Documentation requirements for any business process are vital in maintaining transparency, ensuring compliance with regulations, and serving as proof of transactions, which can be instrumental in mitigating fraud risks and resolving disputes if they arise.
Which documentation requirements should be kept? Keep all documents with evidence of the background, the purpose of the transactions, the trigger, the investigation carried out, and all findings and conclusions. Record keeping applies for the cases where you filed an Suspicious Activity Report, or SAR, and for any case opened, closed, and not reported.
SARs Documentation Requirements
The documentation should be self-explanatory, which means that a colleague should be able to review and understand the case in a short period if law enforcement comes back with questions. Ensure that a qualified third party like auditors or regulators can follow the rationale and background of a case. The information should be easily available for investigators or financial crime officers on a need-to-know base to assist law enforcement if they have follow-up questions.
If an action or transaction that seemed to be unusual has a reasonable explanation, it is right not to file an SAR. But there are also wrong reasons not to file an SAR, which should be avoided. Wilful blindness is a legal principle used in some jurisdictions in money laundering and other cases. Wilful blindness is the “deliberate avoidance of the knowledge of facts” or “purposeful indifference.”
Another reason is backlogging, which prevents institutions from filing SARs promptly. A backlog or staffing issue is never an acceptable reason not to file an SAR promptly.
Sometimes, you may feel pressure from the institution’s business side not to lose an important client, which is a short-sighted approach with serious consequences. The Money Laundering Reporting Officer, or MLRO, should be independent of the business.

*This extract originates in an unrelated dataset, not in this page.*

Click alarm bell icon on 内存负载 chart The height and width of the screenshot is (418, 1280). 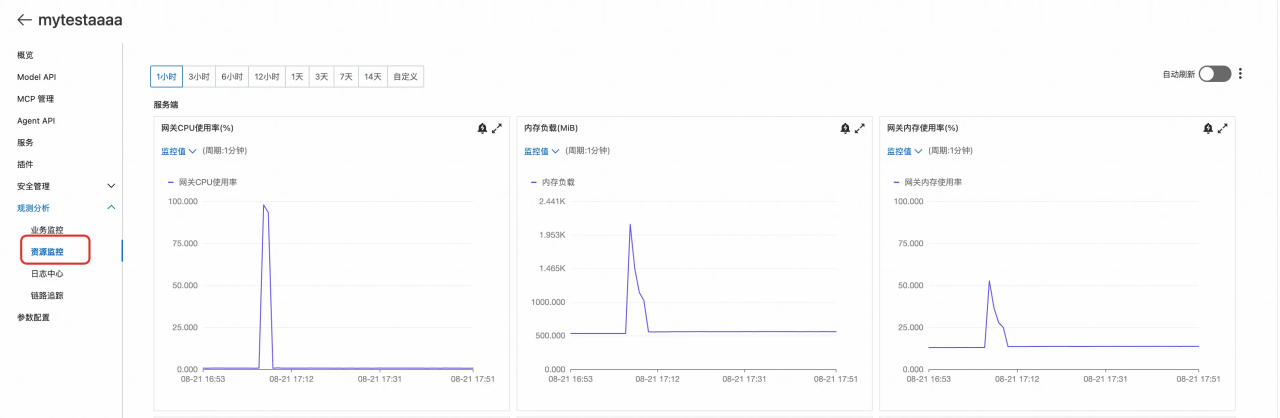(x=845, y=128)
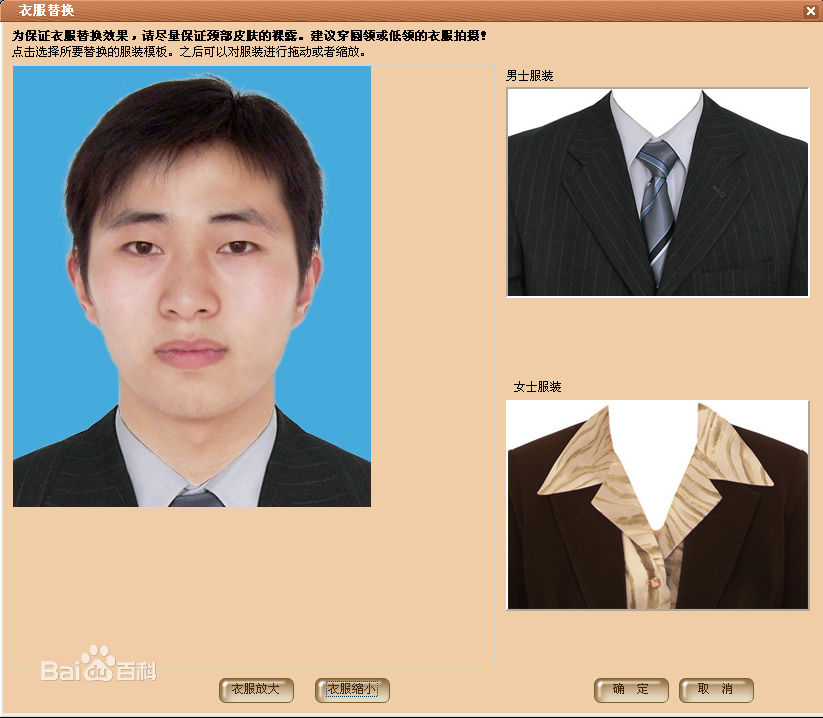Confirm with the 确定 button

coord(630,689)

SARs Supporting Documentation
This guidance is being issued by the Financial Crimes Enforcement Network (FinCEN)1 to clarify:
- The Bank Secrecy Act (BSA) requirement that financial institutions provide supporting documentation for Suspicious Activity Reports (SAR) in response to requests from FinCEN and appropriate law enforcement or supervisory agencies
- What is meant by “supporting documentation” in SAR regulations
- When the disclosure of supporting documentation necessitates the use of legal process
What Constitutes Supporting Documentation
The term “supporting documentation” refers to all documents or records that assisted a financial institution in determining that a particular activity required a SAR filing. When filing a SAR, a financial institution must identify supporting documentation, and this documentation must be kept on file by the institution.
The manner in which a financial institution keeps supporting documentation may differ from one institution to the next, but each institution should specify its own method in its anti-money laundering program written procedures. For example, a financial institution’s procedures may require that all supporting documentation for a specific SAR be kept in a single file folder or scanned and saved in a data file.

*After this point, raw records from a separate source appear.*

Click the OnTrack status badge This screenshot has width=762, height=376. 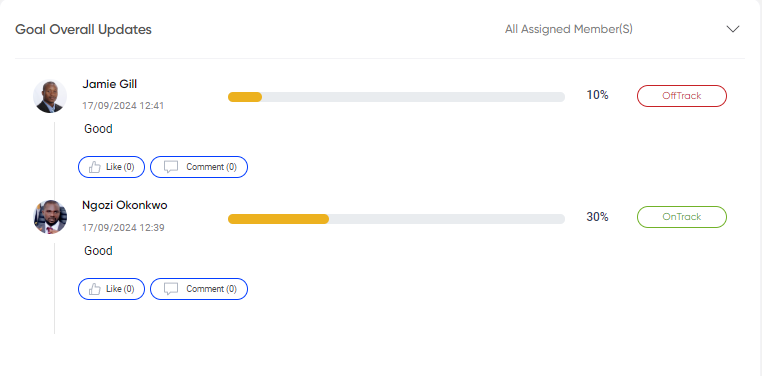[x=682, y=217]
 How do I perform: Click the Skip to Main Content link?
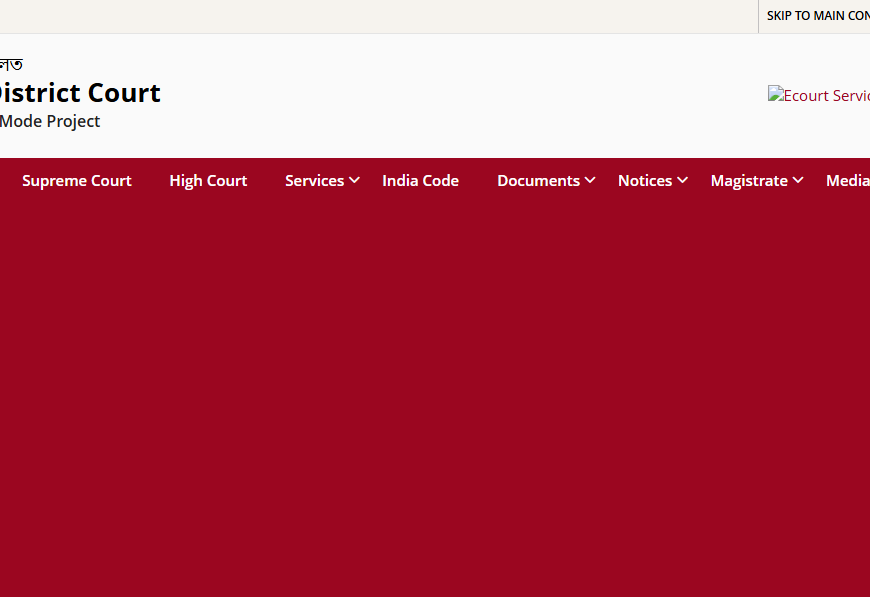(x=817, y=16)
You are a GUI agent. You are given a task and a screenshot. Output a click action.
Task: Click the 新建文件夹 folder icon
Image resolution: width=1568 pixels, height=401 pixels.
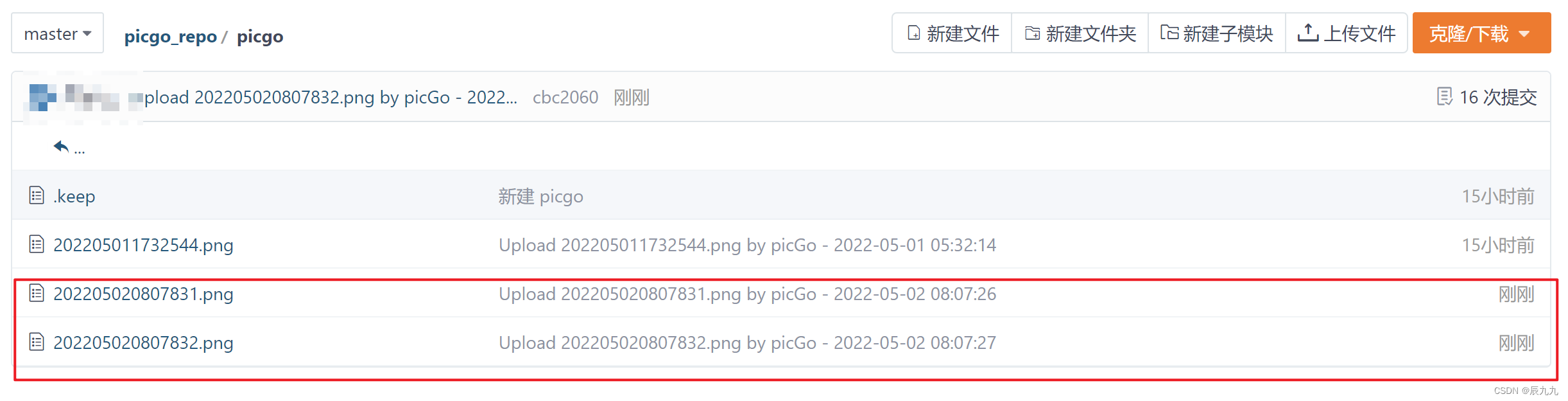pos(1033,33)
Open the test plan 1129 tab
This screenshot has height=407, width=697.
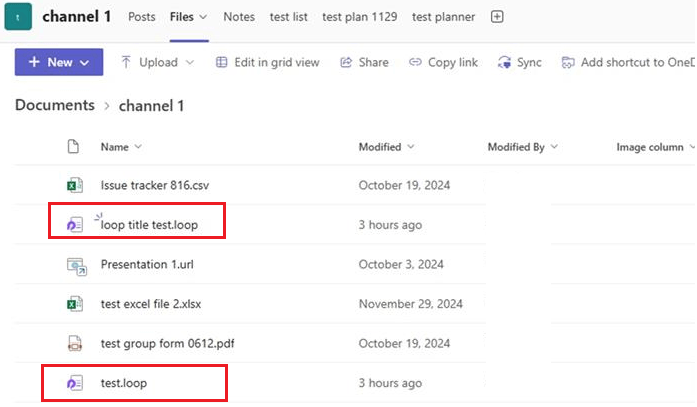click(x=360, y=17)
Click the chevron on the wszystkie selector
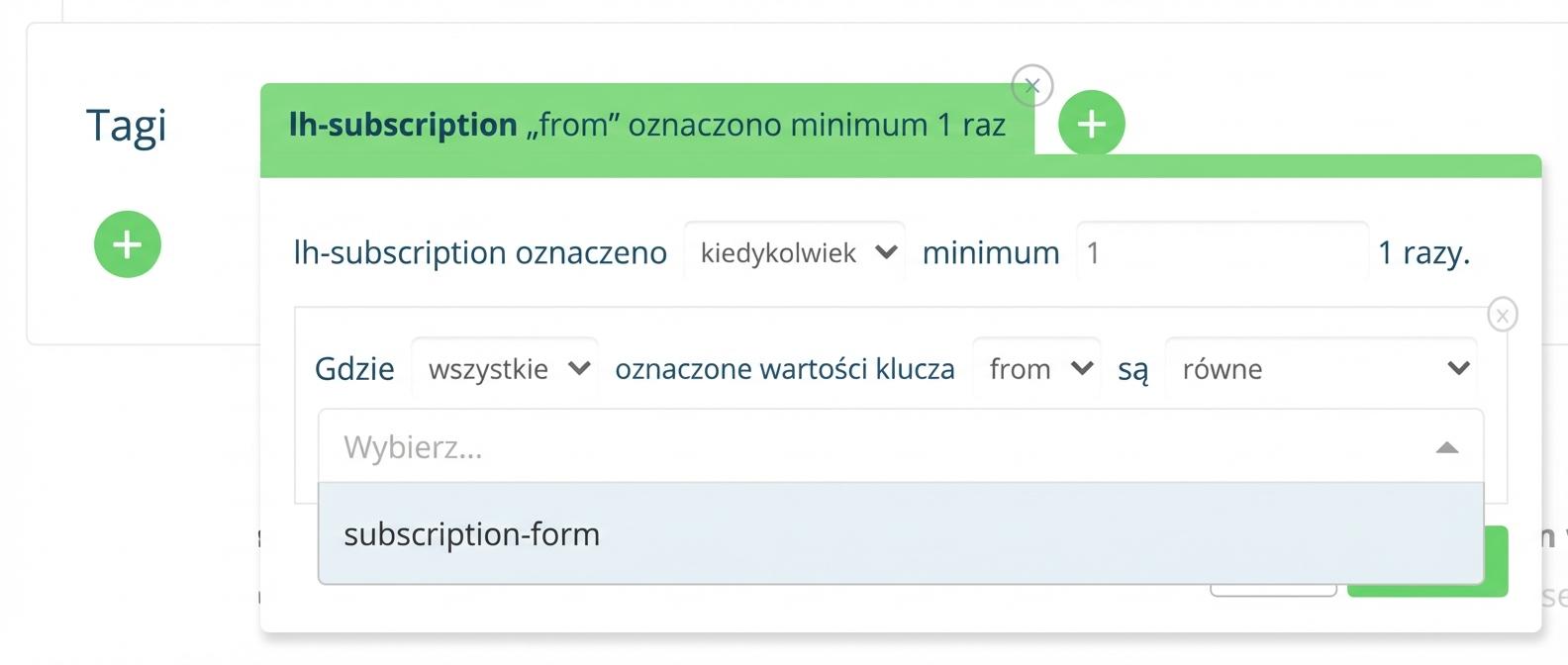This screenshot has height=665, width=1568. coord(579,369)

What constitutes supporting documentation is determined by the facts and circumstances of each filing. Financial institutions should identify the supporting documentation in the SAR narrative, as indicated in each of the SAR forms, which may include, for example, transaction records, new account information, tape recordings, e-mail messages, and correspondence. While items identified in the SAR’s narrative are generally considered supporting documentation, a document or record may qualify as supporting documentation even if it is not identified in the narrative.
The rigorous maintenance of documentation pertaining to Suspicious Activity Reports (SARs) and all related transactions and actions is critical to ensuring robust, comprehensive, and compliant financial operations. All materials evidencing the background, purpose, triggers, investigations, and conclusions of any transaction under scrutiny, including both reported and unreported cases, must be preserved meticulously. This practice not only fosters transparency but also aids in facilitating reviews by third-party auditors, regulators, or law enforcement, should the need arise.
Moreover, it serves to safeguard institutions from potential issues like wilful blindness, backlogging, and undue business pressures, by providing a detailed record of decision-making processes. The Financial Crimes Enforcement Network (FinCEN)’s guidance on what constitutes supporting documentation, including transaction records, account information, communications, and more, underscores the need for a thorough, standardized approach to SARs documentation within financial institutions.